Passage to read »
|---|

Imports or Exports of grains (Soybeans, Corn, Wheat, etc.)

Duque de Ferro

Chieftain
Joined
Dec 3, 2020
Messages
21
How about adding the possibility of importing grains that provide food bonuses? Currently in the geopolitical scenario, we have noticed a fierce dispute in the import of grains, European countries like Germany and France fighting fiercely to break the Brazilian monopoly in the export of soybeans and other essential foods, and China has been doing more and more maneuvers to devalue the Brazilian grains and with this to buy Brazilian food practically for free. So think about the possibility of trying in some way to reproduce these scenarios of economic disputes in civilization 6, it would be fun to see countries denouncing others to get lower prices for their grains. Agreements to import gold by shift in exchange for wheat, soybeans, corn or any other type of valuable and vital resource for any civilization that wants to be a power.

Food and agriculture have proven themselves throughout history as a STRATEGIC AND VITAL RESOURCE. The lack of food has always been a problem to be faced, the lack of food generates revolts and revolutions, this is how the communists came to power, through the stomach of the poor of France and Russia.

|---|

Dataset excerpts »

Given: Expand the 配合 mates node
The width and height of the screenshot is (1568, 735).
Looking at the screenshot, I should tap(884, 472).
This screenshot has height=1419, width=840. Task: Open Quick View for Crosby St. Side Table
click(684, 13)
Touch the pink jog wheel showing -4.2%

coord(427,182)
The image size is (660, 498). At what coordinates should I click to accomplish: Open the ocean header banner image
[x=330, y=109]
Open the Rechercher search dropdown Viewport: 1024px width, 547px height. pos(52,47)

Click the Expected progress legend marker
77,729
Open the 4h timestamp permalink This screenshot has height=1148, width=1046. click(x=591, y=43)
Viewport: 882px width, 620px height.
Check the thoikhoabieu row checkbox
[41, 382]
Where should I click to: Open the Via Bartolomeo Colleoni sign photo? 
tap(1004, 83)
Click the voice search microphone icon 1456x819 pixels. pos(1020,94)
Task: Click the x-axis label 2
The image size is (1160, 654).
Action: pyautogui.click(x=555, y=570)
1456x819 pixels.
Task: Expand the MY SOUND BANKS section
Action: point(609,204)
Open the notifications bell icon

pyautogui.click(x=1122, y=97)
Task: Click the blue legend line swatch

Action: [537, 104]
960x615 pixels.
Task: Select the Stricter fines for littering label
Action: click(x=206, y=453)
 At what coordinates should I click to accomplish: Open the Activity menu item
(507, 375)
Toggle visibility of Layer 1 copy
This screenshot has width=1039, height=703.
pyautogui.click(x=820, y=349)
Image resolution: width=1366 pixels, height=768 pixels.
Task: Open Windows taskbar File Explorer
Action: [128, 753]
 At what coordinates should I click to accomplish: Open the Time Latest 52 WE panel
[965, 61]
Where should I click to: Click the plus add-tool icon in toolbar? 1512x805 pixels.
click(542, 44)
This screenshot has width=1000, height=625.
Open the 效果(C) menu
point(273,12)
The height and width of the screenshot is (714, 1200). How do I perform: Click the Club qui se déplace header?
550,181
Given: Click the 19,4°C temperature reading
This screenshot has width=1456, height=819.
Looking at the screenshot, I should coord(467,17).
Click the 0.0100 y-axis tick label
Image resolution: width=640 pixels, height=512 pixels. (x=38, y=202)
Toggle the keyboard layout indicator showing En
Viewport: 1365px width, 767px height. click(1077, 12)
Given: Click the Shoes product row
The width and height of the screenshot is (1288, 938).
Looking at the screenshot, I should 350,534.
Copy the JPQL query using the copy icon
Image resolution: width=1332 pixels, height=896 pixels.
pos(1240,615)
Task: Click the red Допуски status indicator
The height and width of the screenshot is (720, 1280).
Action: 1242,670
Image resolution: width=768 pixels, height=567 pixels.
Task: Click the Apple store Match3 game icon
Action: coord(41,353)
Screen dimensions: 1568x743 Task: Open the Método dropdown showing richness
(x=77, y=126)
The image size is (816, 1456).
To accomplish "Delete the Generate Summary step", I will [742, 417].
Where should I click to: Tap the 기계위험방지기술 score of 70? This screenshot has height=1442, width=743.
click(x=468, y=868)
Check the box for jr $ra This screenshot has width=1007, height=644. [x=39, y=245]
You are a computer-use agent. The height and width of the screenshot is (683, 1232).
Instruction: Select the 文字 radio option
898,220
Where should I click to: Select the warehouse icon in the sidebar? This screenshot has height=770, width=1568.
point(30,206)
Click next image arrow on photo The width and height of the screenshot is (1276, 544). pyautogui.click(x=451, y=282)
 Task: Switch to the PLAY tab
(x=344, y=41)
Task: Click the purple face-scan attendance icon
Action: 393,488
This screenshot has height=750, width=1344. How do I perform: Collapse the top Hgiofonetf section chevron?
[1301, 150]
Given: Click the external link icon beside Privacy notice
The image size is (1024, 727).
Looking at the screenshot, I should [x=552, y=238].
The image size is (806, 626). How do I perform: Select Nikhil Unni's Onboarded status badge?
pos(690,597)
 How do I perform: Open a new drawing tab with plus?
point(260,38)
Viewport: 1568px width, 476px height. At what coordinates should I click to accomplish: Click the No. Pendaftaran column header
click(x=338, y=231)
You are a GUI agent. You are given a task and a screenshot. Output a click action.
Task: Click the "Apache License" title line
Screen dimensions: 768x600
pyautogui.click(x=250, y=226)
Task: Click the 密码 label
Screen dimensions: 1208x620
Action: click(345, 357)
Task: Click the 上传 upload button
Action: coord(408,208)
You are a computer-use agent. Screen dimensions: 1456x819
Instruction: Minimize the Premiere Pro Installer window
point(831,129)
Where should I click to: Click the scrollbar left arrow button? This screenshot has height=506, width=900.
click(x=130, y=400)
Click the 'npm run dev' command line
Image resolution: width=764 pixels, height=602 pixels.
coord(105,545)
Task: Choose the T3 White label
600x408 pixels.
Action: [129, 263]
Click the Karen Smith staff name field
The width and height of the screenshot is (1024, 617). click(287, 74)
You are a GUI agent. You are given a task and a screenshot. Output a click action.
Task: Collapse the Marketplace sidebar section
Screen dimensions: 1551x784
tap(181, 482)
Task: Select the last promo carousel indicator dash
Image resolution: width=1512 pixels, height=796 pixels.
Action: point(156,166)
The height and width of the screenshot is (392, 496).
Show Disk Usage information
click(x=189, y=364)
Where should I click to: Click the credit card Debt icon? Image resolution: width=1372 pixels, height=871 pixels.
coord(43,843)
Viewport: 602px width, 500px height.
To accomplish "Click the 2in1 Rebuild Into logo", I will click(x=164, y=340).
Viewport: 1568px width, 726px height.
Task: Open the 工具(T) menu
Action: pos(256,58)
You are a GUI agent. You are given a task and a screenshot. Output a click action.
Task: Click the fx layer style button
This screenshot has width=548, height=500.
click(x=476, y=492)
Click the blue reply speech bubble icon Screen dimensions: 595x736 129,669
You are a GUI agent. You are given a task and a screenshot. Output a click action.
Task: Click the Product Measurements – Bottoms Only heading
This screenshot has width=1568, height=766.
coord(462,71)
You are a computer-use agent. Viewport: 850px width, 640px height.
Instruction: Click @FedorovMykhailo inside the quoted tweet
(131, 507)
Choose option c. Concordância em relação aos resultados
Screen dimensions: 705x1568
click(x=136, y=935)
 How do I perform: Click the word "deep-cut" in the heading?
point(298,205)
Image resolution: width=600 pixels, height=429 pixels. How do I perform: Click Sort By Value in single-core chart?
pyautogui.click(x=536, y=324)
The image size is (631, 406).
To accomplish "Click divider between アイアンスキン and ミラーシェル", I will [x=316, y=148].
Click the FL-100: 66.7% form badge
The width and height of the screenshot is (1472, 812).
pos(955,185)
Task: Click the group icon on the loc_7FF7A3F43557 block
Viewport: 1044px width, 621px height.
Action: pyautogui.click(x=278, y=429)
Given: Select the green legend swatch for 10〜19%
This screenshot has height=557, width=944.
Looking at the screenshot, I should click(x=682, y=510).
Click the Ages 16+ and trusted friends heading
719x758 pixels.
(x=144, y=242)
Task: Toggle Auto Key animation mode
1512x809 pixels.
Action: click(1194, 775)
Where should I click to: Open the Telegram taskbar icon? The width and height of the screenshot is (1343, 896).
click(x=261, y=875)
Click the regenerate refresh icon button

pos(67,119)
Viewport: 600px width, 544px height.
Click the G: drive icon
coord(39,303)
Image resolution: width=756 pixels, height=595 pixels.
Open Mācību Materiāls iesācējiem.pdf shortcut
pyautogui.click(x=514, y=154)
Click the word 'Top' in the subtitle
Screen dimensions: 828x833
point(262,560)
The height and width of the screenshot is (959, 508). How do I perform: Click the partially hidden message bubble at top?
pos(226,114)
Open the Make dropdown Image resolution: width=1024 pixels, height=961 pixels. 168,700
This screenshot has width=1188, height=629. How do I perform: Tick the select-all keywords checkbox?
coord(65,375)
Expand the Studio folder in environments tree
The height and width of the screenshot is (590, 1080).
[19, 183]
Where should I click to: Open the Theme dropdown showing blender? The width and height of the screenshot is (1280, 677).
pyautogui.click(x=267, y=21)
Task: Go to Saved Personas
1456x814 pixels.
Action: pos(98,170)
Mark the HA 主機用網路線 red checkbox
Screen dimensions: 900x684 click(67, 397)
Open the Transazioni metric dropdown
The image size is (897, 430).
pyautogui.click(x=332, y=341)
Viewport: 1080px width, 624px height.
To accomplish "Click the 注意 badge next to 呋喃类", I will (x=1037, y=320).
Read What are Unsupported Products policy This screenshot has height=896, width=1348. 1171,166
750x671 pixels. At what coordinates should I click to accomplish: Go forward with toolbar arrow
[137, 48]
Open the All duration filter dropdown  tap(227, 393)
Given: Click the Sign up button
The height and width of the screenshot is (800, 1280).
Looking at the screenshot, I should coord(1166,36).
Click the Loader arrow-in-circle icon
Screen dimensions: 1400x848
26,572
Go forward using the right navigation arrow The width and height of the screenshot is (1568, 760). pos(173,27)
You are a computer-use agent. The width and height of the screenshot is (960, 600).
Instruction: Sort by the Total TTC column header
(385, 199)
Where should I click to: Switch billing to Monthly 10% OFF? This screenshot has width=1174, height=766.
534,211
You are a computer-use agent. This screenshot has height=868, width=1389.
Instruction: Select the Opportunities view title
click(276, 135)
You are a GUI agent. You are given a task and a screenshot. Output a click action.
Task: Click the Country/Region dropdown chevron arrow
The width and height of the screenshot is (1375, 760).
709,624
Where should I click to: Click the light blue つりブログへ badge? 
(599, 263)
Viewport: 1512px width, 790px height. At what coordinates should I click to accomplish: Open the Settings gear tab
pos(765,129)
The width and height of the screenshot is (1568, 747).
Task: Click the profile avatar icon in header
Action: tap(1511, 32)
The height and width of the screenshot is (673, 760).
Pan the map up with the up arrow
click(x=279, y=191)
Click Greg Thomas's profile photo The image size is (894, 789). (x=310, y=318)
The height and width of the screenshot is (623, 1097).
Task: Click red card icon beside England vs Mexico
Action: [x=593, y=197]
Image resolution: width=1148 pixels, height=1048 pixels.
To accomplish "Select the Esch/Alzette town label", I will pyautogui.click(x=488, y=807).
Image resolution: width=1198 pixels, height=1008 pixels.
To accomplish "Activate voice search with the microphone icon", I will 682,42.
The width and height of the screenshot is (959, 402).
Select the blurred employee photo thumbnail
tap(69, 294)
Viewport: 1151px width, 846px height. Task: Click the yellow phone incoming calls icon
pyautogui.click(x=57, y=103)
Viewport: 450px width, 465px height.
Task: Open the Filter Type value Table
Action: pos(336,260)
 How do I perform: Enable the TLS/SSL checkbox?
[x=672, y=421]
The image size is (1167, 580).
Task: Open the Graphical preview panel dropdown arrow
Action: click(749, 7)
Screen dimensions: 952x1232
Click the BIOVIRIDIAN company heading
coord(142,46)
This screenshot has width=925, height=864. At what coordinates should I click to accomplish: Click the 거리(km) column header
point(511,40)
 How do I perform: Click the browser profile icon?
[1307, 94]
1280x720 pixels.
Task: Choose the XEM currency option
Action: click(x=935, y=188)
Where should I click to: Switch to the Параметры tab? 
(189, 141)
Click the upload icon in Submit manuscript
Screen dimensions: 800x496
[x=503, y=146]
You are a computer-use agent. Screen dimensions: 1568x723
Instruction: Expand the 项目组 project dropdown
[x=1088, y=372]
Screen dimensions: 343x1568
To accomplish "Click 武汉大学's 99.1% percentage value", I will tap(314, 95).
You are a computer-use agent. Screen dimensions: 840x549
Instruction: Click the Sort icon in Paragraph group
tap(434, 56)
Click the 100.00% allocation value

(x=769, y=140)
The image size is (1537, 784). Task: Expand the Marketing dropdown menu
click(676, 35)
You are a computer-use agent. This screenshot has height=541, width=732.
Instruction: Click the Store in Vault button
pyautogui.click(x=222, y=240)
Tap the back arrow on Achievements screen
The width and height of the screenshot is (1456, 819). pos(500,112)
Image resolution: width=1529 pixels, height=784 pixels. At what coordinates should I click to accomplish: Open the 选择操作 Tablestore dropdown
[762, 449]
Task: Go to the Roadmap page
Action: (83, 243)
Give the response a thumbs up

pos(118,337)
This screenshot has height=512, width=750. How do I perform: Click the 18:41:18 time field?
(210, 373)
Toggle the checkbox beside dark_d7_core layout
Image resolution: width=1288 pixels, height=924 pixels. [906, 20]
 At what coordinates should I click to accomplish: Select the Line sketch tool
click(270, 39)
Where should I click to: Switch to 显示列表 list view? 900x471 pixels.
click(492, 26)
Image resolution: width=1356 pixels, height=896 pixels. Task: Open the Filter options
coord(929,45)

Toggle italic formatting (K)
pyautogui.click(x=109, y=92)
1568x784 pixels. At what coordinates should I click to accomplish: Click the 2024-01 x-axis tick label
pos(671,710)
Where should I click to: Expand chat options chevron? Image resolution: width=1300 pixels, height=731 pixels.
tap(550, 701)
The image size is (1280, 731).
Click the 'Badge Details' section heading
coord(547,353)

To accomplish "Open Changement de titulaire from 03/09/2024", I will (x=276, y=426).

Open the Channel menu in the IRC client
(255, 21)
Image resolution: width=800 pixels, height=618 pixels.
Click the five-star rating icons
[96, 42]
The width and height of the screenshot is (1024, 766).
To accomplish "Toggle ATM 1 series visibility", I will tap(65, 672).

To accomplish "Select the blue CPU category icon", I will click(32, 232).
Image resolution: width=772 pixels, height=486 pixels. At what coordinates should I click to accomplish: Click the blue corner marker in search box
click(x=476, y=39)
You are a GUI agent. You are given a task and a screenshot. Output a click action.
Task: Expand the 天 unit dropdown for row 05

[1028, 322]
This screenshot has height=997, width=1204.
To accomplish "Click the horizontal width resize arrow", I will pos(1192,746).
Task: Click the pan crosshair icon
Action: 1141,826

|---|

Jobs »
- a) In the forum post on grain trade, rename "revolts" to "uprisings" and write out everything from "Food and agriculture" down to "France and Russia.".
- b) Go on with the forum post about grain imports and exports, picking up after its final sentence.
The entries have nothing to do with the forum post on grain trade.

Results for each task »
- a)
Food and agriculture have proven themselves throughout history as a STRATEGIC AND VITAL RESOURCE. The lack of food has always been a problem to be faced, the lack of food generates uprisings and revolutions, this is how the communists came to power, through the stomach of the poor of France and Russia.

- b)
Lack of food also generated and continues to generate friction in the armed forces, desertions and riots in ships, cities or any other place where there is a lack of food. Today China is running out of time to feed its more than 1.3 BILLION HABITANTS, because they know that without food their regime will collapse like a sand castle.

And to achieve their goals the Chinese need to appeal for exports, since their country is punished by pests and disasters and by a climate not so good for agriculture. On the other hand, Brazil, the largest food power in the world, responsible for supplying food to more than 1.2 BILLION inhabitants all over the planet, using less than 50% of its agricultural capacity, boasts excess water, mineral resources, etc., thus becoming the holder of an absolute monopoly and difficult to overthrow in the production of grains and minerals. Since its country is located in an extremely blessed region, without catastrophes and with a lot of sun and rain, propitious for agriculture, being able to produce several harvests in the same year, something that not even the USA was able to approach, Brazil is a paradise for agribusiness. Besides being the richest country in the world in natural resources such as drinking water, minerals, etc. for this reason this great and rich nation has always been and now more than ever continues to be coveted by the great global powers (European, Chinese, North American, etc.).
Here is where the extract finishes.